======== Data provided
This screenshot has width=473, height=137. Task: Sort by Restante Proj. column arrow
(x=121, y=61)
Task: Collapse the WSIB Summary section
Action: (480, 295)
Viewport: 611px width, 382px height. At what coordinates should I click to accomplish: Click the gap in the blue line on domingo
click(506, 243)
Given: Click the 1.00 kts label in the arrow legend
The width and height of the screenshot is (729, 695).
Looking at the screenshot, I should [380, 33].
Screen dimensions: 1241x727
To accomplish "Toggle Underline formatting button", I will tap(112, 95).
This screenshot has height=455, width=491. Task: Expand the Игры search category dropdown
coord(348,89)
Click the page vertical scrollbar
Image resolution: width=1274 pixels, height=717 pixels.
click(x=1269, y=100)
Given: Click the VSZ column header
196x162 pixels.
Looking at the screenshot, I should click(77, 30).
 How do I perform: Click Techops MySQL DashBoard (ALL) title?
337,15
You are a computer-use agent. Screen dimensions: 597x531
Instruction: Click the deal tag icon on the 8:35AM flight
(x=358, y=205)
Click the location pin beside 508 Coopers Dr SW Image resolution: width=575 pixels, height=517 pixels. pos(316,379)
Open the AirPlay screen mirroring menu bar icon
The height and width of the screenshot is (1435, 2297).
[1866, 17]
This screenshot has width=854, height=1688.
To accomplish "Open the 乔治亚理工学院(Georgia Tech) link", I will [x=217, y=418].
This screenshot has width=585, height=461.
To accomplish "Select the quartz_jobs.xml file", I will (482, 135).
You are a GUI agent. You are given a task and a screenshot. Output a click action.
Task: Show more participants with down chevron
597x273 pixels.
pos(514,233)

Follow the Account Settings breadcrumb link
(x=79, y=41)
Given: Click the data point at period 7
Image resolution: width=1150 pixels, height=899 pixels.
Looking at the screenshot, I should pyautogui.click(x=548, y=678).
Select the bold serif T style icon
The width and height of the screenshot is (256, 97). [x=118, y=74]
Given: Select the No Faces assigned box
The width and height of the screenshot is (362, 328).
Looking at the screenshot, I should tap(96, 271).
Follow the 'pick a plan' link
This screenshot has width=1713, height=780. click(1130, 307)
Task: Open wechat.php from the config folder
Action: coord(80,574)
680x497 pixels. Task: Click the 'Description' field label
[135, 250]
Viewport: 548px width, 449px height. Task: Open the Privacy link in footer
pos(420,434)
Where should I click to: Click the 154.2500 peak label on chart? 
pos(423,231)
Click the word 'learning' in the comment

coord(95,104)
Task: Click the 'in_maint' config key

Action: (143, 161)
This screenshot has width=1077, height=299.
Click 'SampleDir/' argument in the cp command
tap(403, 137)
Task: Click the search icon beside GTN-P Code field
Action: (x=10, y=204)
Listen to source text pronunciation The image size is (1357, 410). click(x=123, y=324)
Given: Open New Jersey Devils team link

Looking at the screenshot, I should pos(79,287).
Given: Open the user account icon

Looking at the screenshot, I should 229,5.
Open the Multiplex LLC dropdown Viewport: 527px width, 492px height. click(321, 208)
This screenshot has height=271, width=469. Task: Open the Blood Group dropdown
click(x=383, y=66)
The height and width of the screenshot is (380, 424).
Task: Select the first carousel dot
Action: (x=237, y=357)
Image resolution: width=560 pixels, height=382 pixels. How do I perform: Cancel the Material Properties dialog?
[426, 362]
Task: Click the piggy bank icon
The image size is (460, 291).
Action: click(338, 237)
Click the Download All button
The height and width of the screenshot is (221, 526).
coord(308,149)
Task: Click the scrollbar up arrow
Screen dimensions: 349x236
================
> _What you have to do_: Rewrite the listing above as a JSON array of strings, one string per line, leaving out blank lines.

> _Response to the task_:
[
  "This screenshot has width=473, height=137. Task: Sort by Restante Proj. column arrow",
  "(x=121, y=61)",
  "Task: Collapse the WSIB Summary section",
  "Action: (480, 295)",
  "Viewport: 611px width, 382px height. At what coordinates should I click to accomplish: Click the gap in the blue line on domingo",
  "click(506, 243)",
  "Given: Click the 1.00 kts label in the arrow legend",
  "The width and height of the screenshot is (729, 695).",
  "Looking at the screenshot, I should [380, 33].",
  "Screen dimensions: 1241x727",
  "To accomplish \"Toggle Underline formatting button\", I will tap(112, 95).",
  "This screenshot has height=455, width=491. Task: Expand the Игры search category dropdown",
  "coord(348,89)",
  "Click the page vertical scrollbar",
  "Image resolution: width=1274 pixels, height=717 pixels.",
  "click(x=1269, y=100)",
  "Given: Click the VSZ column header",
  "196x162 pixels.",
  "Looking at the screenshot, I should click(77, 30).",
  " How do I perform: Click Techops MySQL DashBoard (ALL) title?",
  "337,15",
  "You are a computer-use agent. Screen dimensions: 597x531",
  "Instruction: Click the deal tag icon on the 8:35AM flight",
  "(x=358, y=205)",
  "Click the location pin beside 508 Coopers Dr SW Image resolution: width=575 pixels, height=517 pixels. pos(316,379)",
  "Open the AirPlay screen mirroring menu bar icon",
  "The height and width of the screenshot is (1435, 2297).",
  "[1866, 17]",
  "This screenshot has width=854, height=1688.",
  "To accomplish \"Open the 乔治亚理工学院(Georgia Tech) link\", I will [x=217, y=418].",
  "This screenshot has width=585, height=461.",
  "To accomplish \"Select the quartz_jobs.xml file\", I will (482, 135).",
  "You are a GUI agent. You are given a task and a screenshot. Output a click action.",
  "Task: Show more participants with down chevron",
  "597x273 pixels.",
  "pos(514,233)",
  "Follow the Account Settings breadcrumb link",
  "(x=79, y=41)",
  "Given: Click the data point at period 7",
  "Image resolution: width=1150 pixels, height=899 pixels.",
  "Looking at the screenshot, I should pyautogui.click(x=548, y=678).",
  "Select the bold serif T style icon",
  "The width and height of the screenshot is (256, 97). [x=118, y=74]",
  "Given: Select the No Faces assigned box",
  "The width and height of the screenshot is (362, 328).",
  "Looking at the screenshot, I should tap(96, 271).",
  "Follow the 'pick a plan' link",
  "This screenshot has width=1713, height=780. click(1130, 307)",
  "Task: Open wechat.php from the config folder",
  "Action: coord(80,574)",
  "680x497 pixels. Task: Click the 'Description' field label",
  "[135, 250]",
  "Viewport: 548px width, 449px height. Task: Open the Privacy link in footer",
  "pos(420,434)",
  "Where should I click to: Click the 154.2500 peak label on chart? ",
  "pos(423,231)",
  "Click the word 'learning' in the comment",
  "coord(95,104)",
  "Task: Click the 'in_maint' config key",
  "Action: (143, 161)",
  "This screenshot has width=1077, height=299.",
  "Click 'SampleDir/' argument in the cp command",
  "tap(403, 137)",
  "Task: Click the search icon beside GTN-P Code field",
  "Action: (x=10, y=204)",
  "Listen to source text pronunciation The image size is (1357, 410). click(x=123, y=324)",
  "Given: Open New Jersey Devils team link",
  "Looking at the screenshot, I should pos(79,287).",
  "Given: Open the user account icon",
  "Looking at the screenshot, I should 229,5.",
  "Open the Multiplex LLC dropdown Viewport: 527px width, 492px height. click(321, 208)",
  "This screenshot has height=271, width=469. Task: Open the Blood Group dropdown",
  "click(x=383, y=66)",
  "The height and width of the screenshot is (380, 424).",
  "Task: Select the first carousel dot",
  "Action: (x=237, y=357)",
  "Image resolution: width=560 pixels, height=382 pixels. How do I perform: Cancel the Material Properties dialog?",
  "[426, 362]",
  "Task: Click the piggy bank icon",
  "The image size is (460, 291).",
  "Action: click(338, 237)",
  "Click the Download All button",
  "The height and width of the screenshot is (221, 526).",
  "coord(308,149)",
  "Task: Click the scrollbar up arrow",
  "Screen dimensions: 349x236"
]